WORK ORDER
Your response must be made up of each line in the data below that contains the string "will".

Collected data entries
..........

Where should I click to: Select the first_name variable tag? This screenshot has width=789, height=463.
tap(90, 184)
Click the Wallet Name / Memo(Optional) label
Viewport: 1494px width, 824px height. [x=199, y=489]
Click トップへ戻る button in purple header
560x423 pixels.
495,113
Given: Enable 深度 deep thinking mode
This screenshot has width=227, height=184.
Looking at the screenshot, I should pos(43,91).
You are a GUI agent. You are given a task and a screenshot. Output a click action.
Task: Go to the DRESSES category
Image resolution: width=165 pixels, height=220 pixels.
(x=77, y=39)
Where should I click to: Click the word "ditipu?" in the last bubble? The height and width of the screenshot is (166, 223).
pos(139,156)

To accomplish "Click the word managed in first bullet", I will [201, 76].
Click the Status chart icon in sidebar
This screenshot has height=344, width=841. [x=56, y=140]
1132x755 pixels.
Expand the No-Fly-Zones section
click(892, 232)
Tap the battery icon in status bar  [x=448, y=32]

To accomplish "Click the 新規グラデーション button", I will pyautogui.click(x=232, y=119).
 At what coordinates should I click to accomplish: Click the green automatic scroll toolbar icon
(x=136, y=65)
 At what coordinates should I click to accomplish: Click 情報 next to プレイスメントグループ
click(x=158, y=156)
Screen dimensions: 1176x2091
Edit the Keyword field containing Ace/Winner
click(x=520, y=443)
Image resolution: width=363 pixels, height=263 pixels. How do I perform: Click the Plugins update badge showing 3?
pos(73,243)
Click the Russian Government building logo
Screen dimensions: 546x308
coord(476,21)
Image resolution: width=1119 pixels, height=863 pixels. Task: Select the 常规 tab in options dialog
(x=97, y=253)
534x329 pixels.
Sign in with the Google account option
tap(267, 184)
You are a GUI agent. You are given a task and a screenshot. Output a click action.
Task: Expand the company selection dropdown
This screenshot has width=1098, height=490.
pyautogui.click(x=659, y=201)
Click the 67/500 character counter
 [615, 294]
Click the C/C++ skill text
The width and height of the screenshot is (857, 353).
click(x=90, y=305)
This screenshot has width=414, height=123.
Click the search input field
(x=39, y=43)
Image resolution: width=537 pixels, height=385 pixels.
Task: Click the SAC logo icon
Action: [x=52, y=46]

..........

RESULT OF THIS TASK
To accomplish "Click the word managed in first bullet", I will [201, 76].
To accomplish "Click the 新規グラデーション button", I will pyautogui.click(x=232, y=119).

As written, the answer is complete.